Task description - Your job with the data below: print everything from the line that holds "Image resolution: width=1456" down to the line that holds "the forum inbox", ends included, exactly, and nothing else.

Material supplied -
---

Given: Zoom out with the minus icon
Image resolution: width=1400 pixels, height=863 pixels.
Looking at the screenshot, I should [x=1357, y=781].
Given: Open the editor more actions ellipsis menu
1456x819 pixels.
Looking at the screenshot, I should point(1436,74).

---

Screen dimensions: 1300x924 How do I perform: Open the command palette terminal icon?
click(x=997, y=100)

---

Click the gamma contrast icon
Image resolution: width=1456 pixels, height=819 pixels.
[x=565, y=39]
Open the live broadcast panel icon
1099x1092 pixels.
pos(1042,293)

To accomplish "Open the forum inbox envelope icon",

---

Completed exercise -
Image resolution: width=1456 pixels, height=819 pixels.
[x=565, y=39]
Open the live broadcast panel icon
1099x1092 pixels.
pos(1042,293)

To accomplish "Open the forum inbox envelope icon",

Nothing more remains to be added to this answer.